Un sogno aveva turbato la mia notte, c'era di nuovo Simone. Inizialmente sembrava lo stesso incubo di sempre in cui lui moriva e mi lasciava sola, ma poi qualcosa cambiava: il nero compatto e flessuoso della notte ci avvolgeva e insieme volavamo verso l'alto, lui guardava il cielo piangendo e diceva: "Per favore amo questa creatura più di ogni altra cosa, amo questa ragazza più di me stesso, più della mia vita, fatemi restare con lei, sarò il custode della sua felicità, sarò la sua guida nell'oscurità, sarò colui che le terrà la mano nei momenti difficili e le asciugherò le lacrime ogni volta che piangerà. Solo lasciatemi restare con lei.". A quel punto sulla sua schiena comparivano due stupende ali da angelo, belle come quelle delle statue neoclassiche e lui mi sorrideva abbracciandomi.

Stanotte Deliah ha sognato il mio ultimo desiderio, stanotte Deliah ha visto come sono diventato un angelo. Lo so perché sono stato io a mandargli quel sogno, sono stato io a volere che vedesse ciò che è successo. Non so il motivo esatto per cui l'ho fatto o forse semplicemente non voglio ammetterlo, né con me stesso né con nessun altro. È un motivo così egoista che mi sento in colpa e non posso non pensare di stare spezzando la precaria felicità di una ragazza che in teoria dovrei proteggere.

Chiamo Federico per parlare con qualcuno, stare da sola mi distrugge.
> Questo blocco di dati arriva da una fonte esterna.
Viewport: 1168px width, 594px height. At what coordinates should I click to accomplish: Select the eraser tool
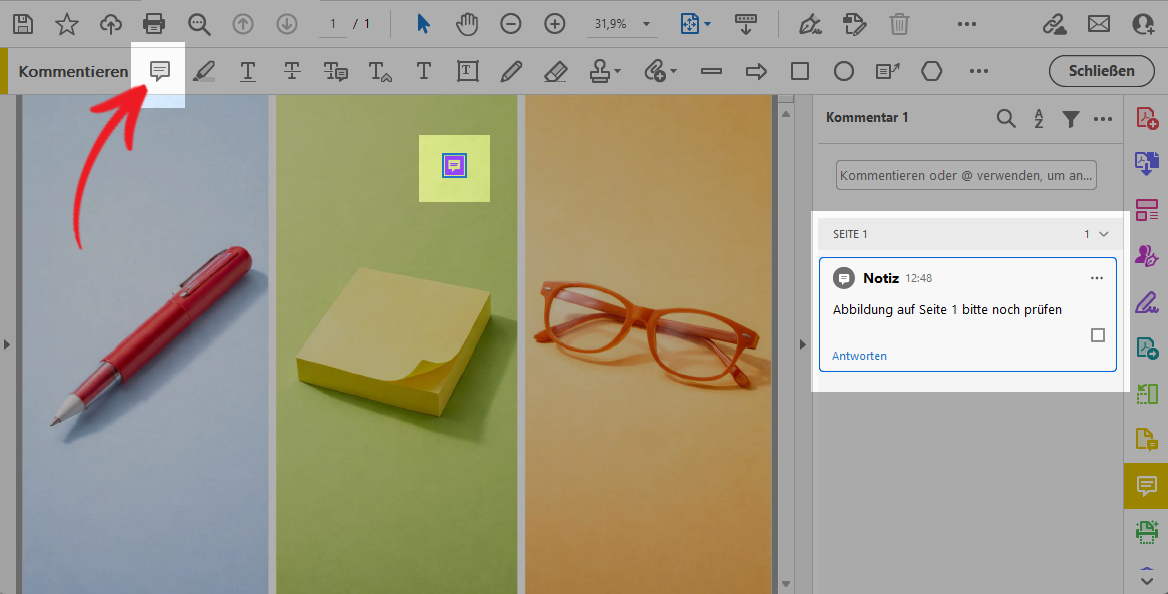click(x=555, y=71)
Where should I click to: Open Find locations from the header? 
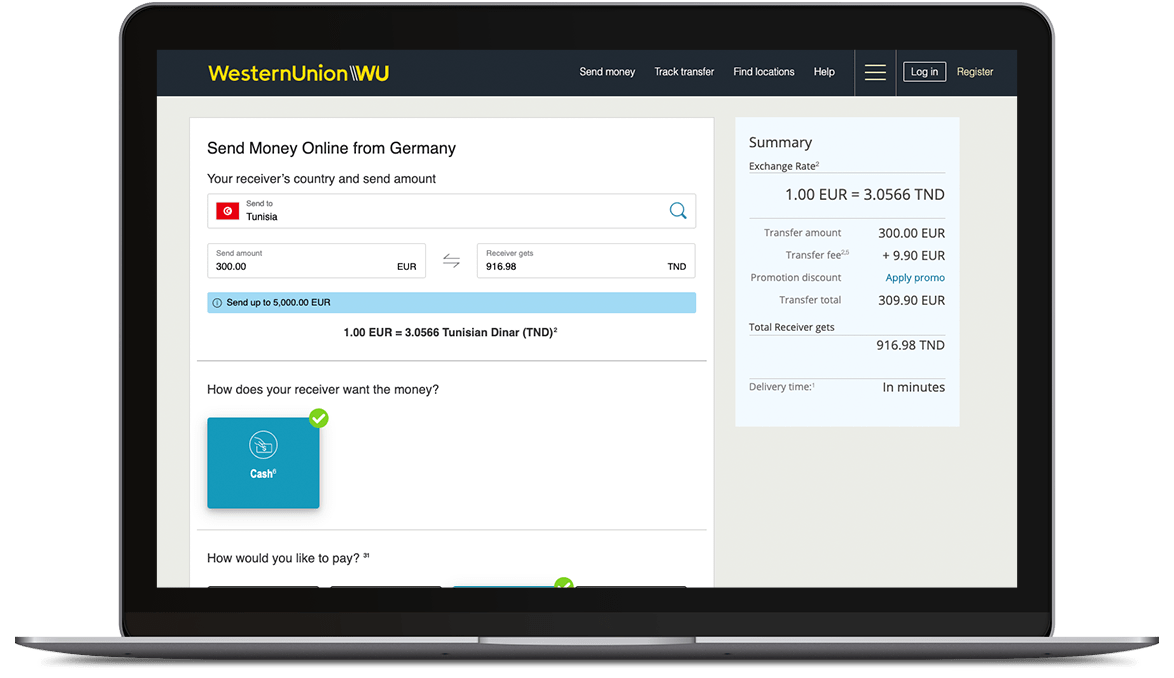point(763,72)
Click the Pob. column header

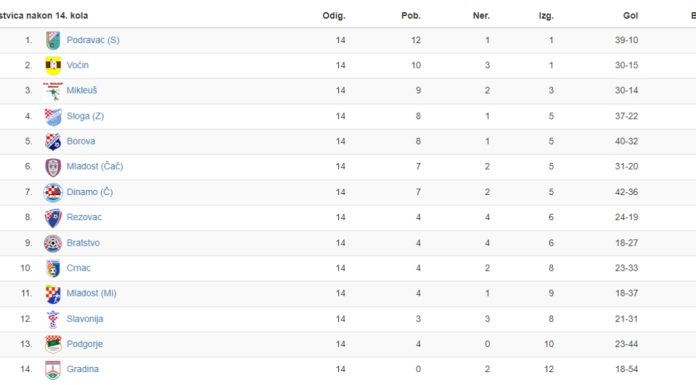(x=411, y=16)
Quando gli racconto del sogno è comprensivo e dolce come sempre, ma qualcosa dentro di me si incrina: ascoltando le sue parole ripenso ad ogni cosa che abbiamo fatto insieme e all'improvviso dentro di me qualcosa scatta, come una molla sotto pressione da troppo tempo. Tutto ciò che ho fatto con lui, tutto ciò che ho detto, tutto ciò che ho provato non è altro che il riflesso di ciò che facevo con Simone, ho semplicemente provato a ripetere dei gesti sperando di stare meglio, ma in realtà ogni volta che ci baciavamo o abbracciavamo non era lui che volevo accanto, non era lui che volevo abbracciare o baciare. Mentre ancora la sua voce calda cerca di rassicurarmi posò il cellulare e il dubbio e la paura si infiltrano dentro di me e diventa difficile perfino respirare. Vorrei poter scappare, correre fino a cadere per terra, correre fino a rimanere senza fiato. Voglio scappare dal mio dolore e dai dubbi che la mia testa si ostina a ripropormi.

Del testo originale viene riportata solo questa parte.